Former Vice President Al Gore called for a "man on the moon" effort to switch all of the United States' electricity production to wind, solar and other carbon-free sources within 10 years.
He said this goal would solve global warming as well as economic and natural security crises caused by dependence on fossil fuels.
"The answer is to end our reliance on carbon-based fuels," Mr Gore told a packed auditorium in Washington's historic Constitution Hall.
"When you connect the dots, it turns out that the real solutions to the climate crisis are the very same measures needed to renew our economy and escape the trap of ever-rising energy prices."
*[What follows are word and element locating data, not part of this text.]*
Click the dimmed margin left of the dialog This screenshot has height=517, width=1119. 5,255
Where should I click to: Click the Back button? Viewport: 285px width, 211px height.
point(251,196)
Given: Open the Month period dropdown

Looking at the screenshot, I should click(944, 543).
Mr Gore compared the challenge to establishing the Social Security retirement fund and the Interstate highway system, as well as landing a man on the moon - all successes that took more than a single presidency to accomplish and required members of both political parties to overcome their partisanship.
The Alliance for Climate Protection, a bipartisan group Mr Gore leads, put the 30-year cost of his plan - both government and private - at $1.5tn to $3tn.
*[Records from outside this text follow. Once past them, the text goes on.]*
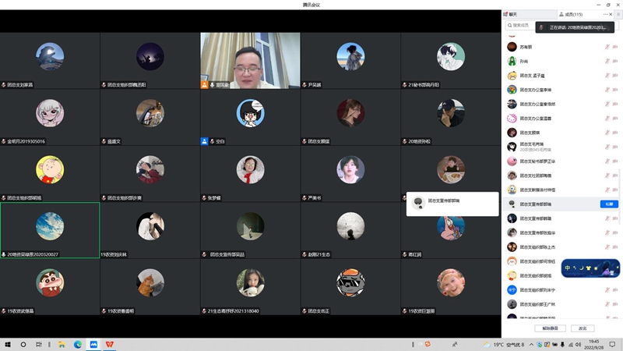Screen dimensions: 623x351
Task: Switch to the 聊天 chat tab
Action: click(x=511, y=14)
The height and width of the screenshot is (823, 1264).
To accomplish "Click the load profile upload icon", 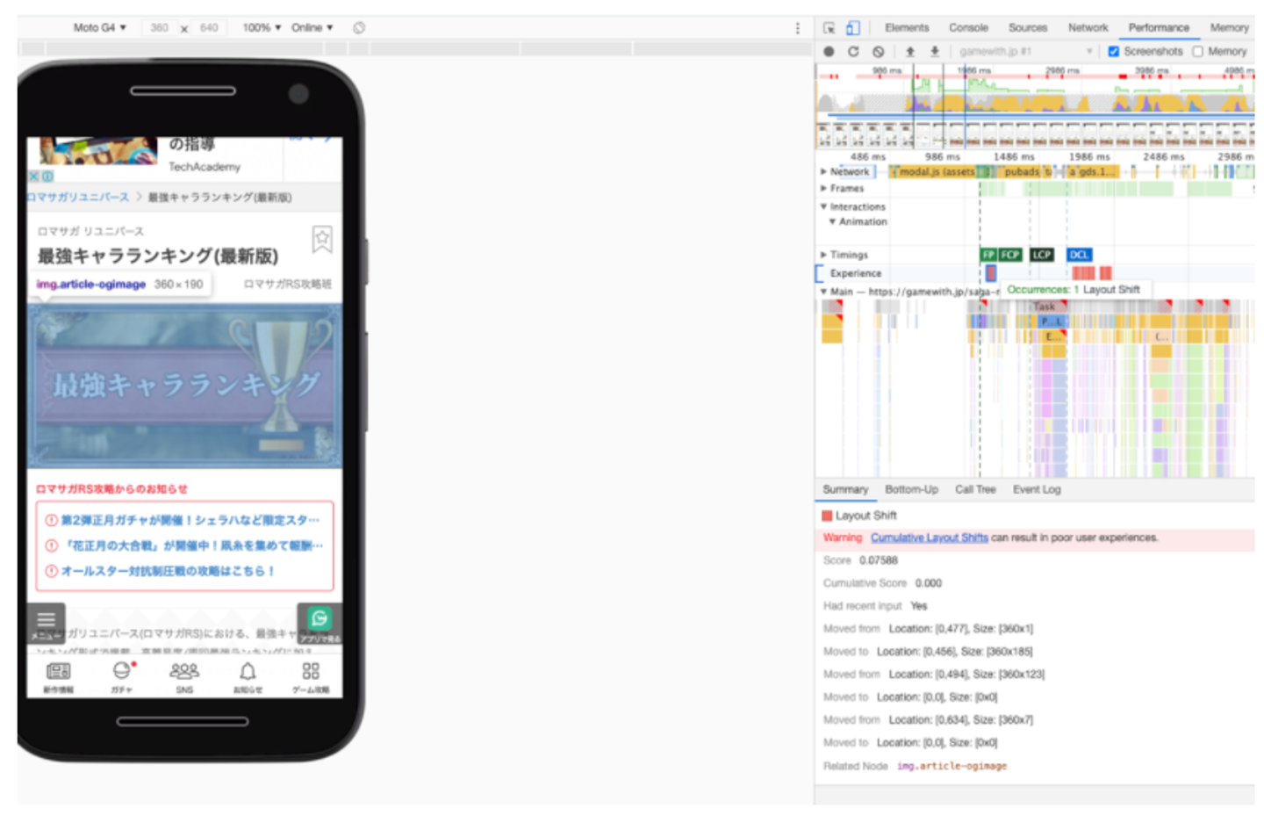I will [x=910, y=52].
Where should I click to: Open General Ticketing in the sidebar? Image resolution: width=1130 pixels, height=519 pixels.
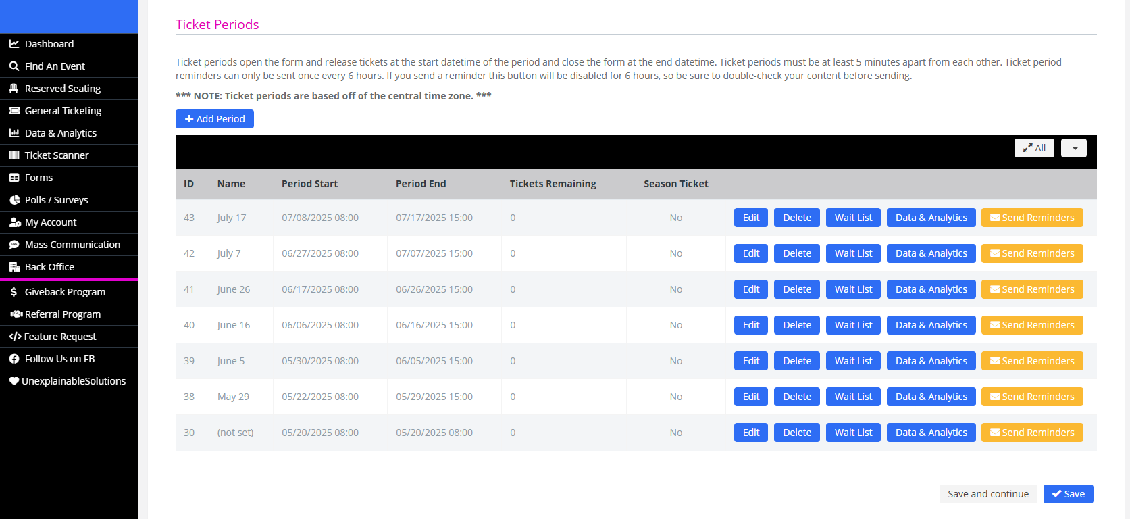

To speed up the transition to new energy sources, Mr Gore said the single most important policy change would be to "tax what we burn, not what we earn," advocating a tax on carbon dioxide pollution.
Mr Gore's proposal would represent a significant shift in where the US gets its power.
In 2005, coal supplied slightly more than half America's 3.7 billion kilowatt hours of electricity. Nuclear power accounted for 21 per cent, natural gas 15 per cent and renewable sources, including wind and solar, about 8.6 per cent.
Mr Gore won the Nobel Peace Prize for sounding the alarm about climate change and his documentary on the issue, An Inconvenient Truth, won an Oscar.